The final highlight was pure white and sparingly applied only to a few areas I wanted to really catch the light. This was then softened with an overall glaze of Sun Yellow. At this point I switched to the brush to redefine the borders between the armour plates and the rest of the miniature and added the edge highlights in white. I then varnished the orange armour to protect it while I painted the rest of the TAG. This is important if you want to switch back to the airbrush at a later stage, like I do for the spines as it allows you to apply masking fluid without worrying about it pulling up any of your efforts so far.
The underlying structure was painted in different tones of grey blue starting with Vallejo Intermediate Blue and I created shading by adding black and The Fang (I love the new GW paint names, they really help add clarity to posts *sigh*). For the gun I used the overspray from the orange armour to give me warm tones and interest, simply overlaying it with glazes made from a mix of turquoise, white and black.

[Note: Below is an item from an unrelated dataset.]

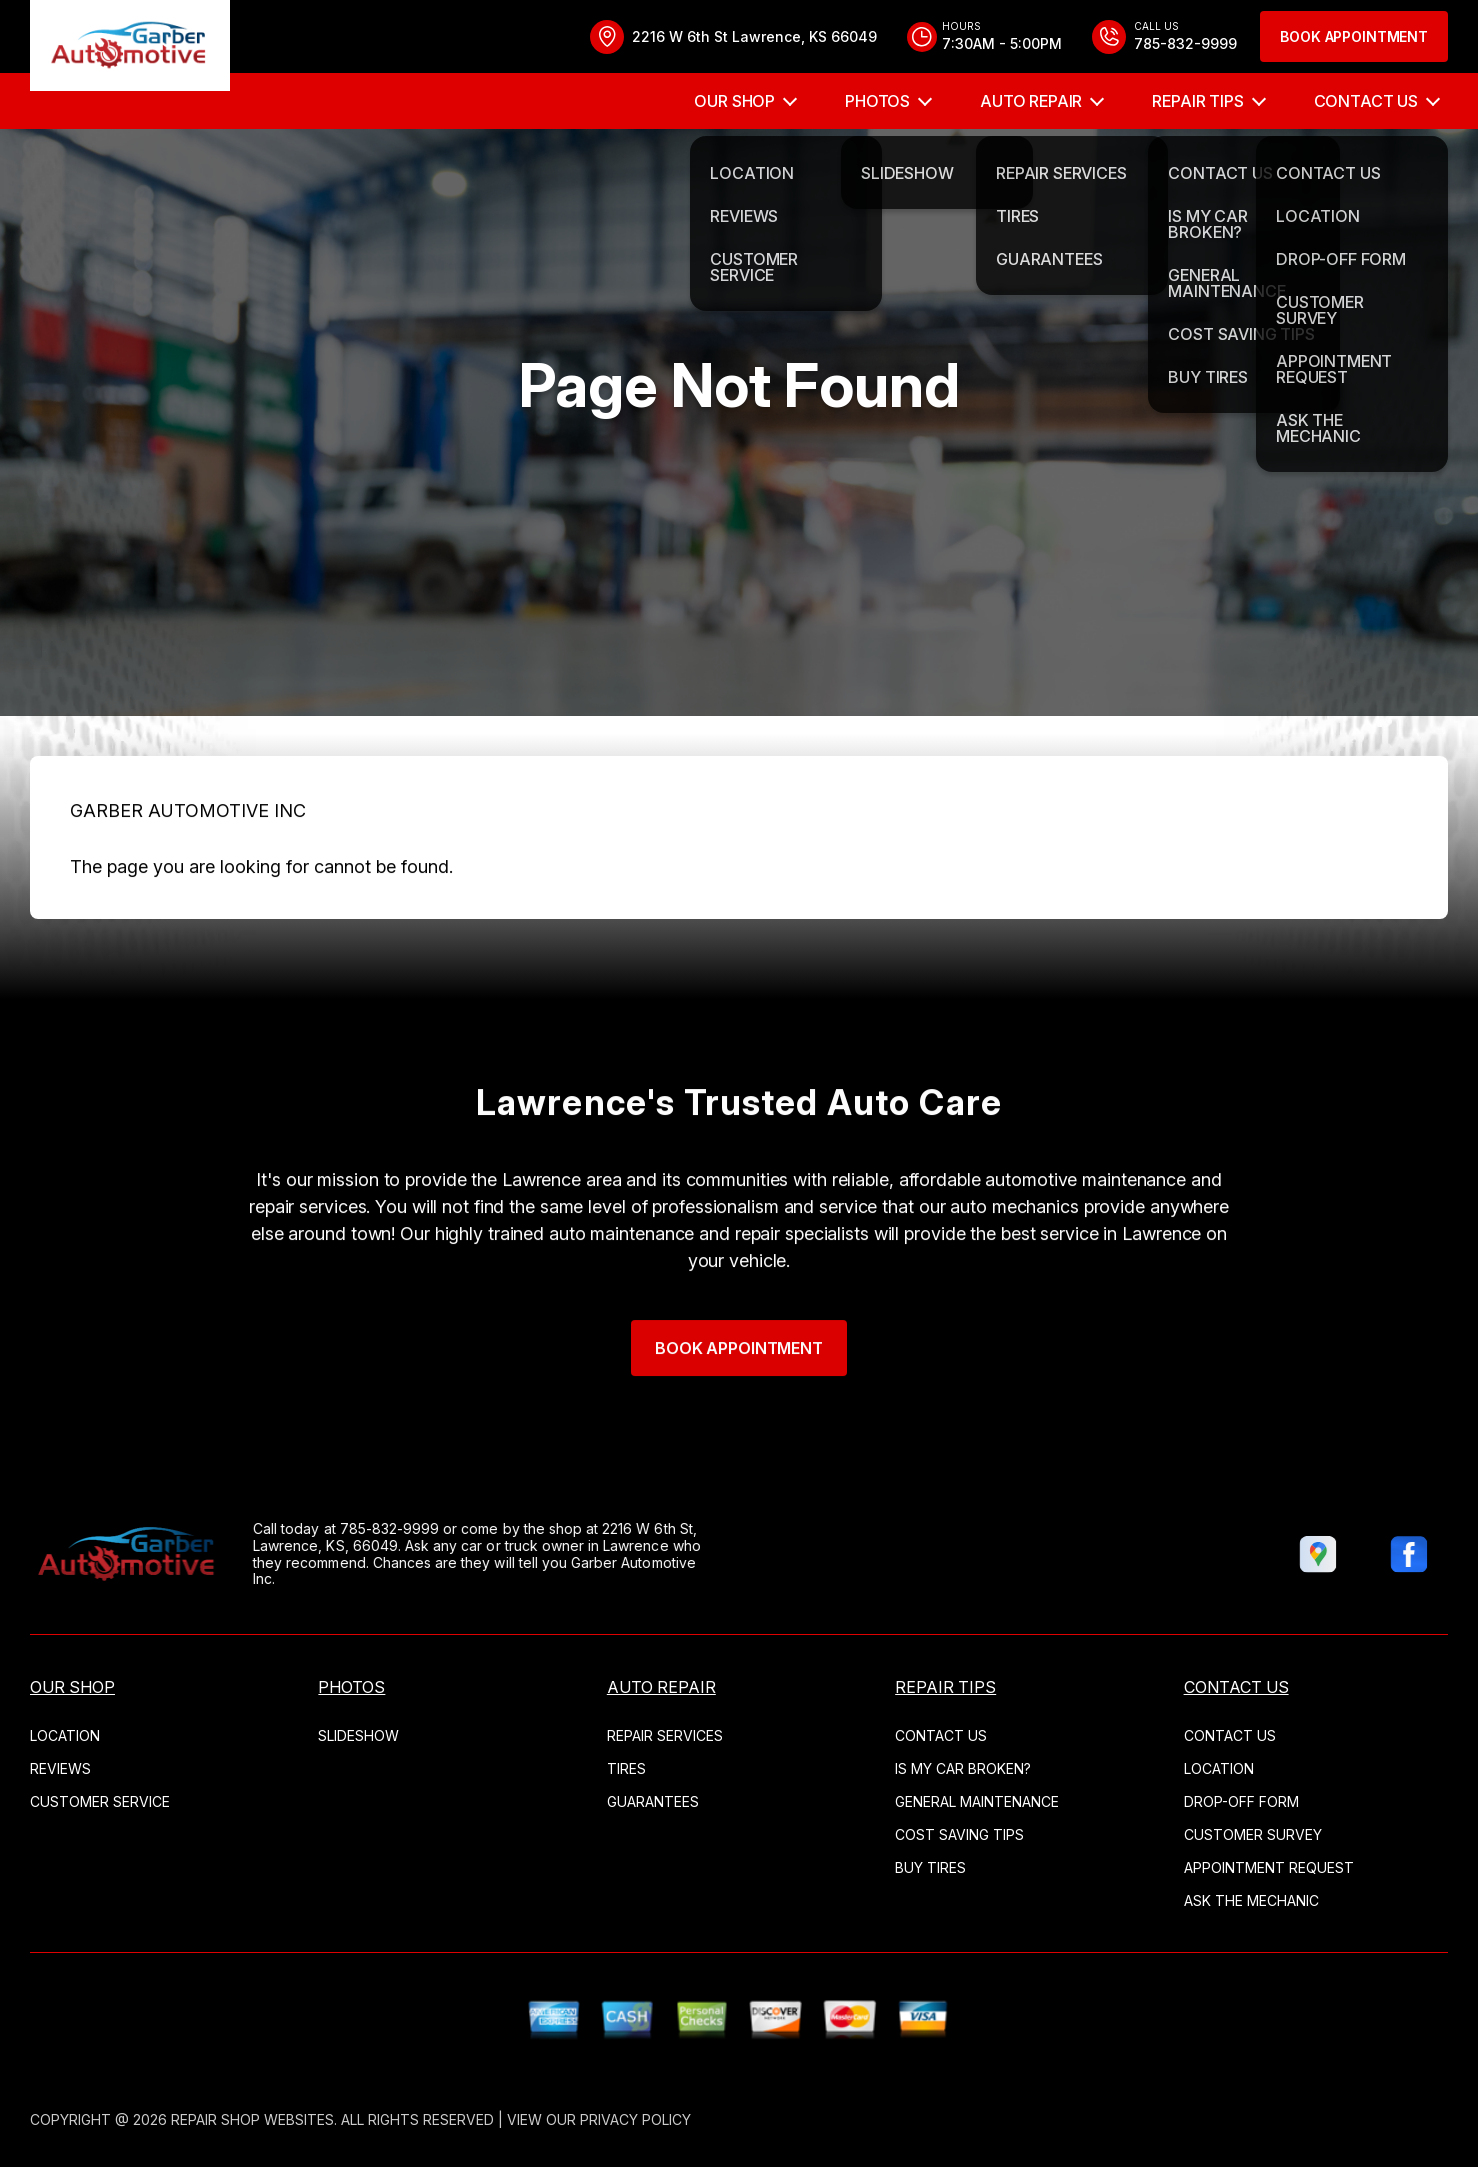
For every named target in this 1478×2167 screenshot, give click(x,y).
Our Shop (734, 101)
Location (65, 1735)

This blue slate colour was also used as the base for the sword and the armour over the shoulders. To highlight I simply added white.
Similar to the Light troops I used green as the spot colour for the light glow and turquoise for the lenses in the head. The gun was something of a happy accident as I quite liked the effect of the white primer highlights so decided to merely enhance with glazes and add chipping as an additional detail, having done no weathering to date. This made it look more like the TAG suits being well maintained but the guns simply coming off a storage rack and showing the scratches of wear and tear as it’s grabbed by the pilot during deployment and returned to the rack after the end of the mission.
Yu Jing ‘Guijia’ TAG complete and with it the end of my Infinity boot camp force painting objective. Overall I’m pretty happy how they all came out, so where to now for Infinity? I’ll answer that question after I’ve had a chance to get a couple more games in.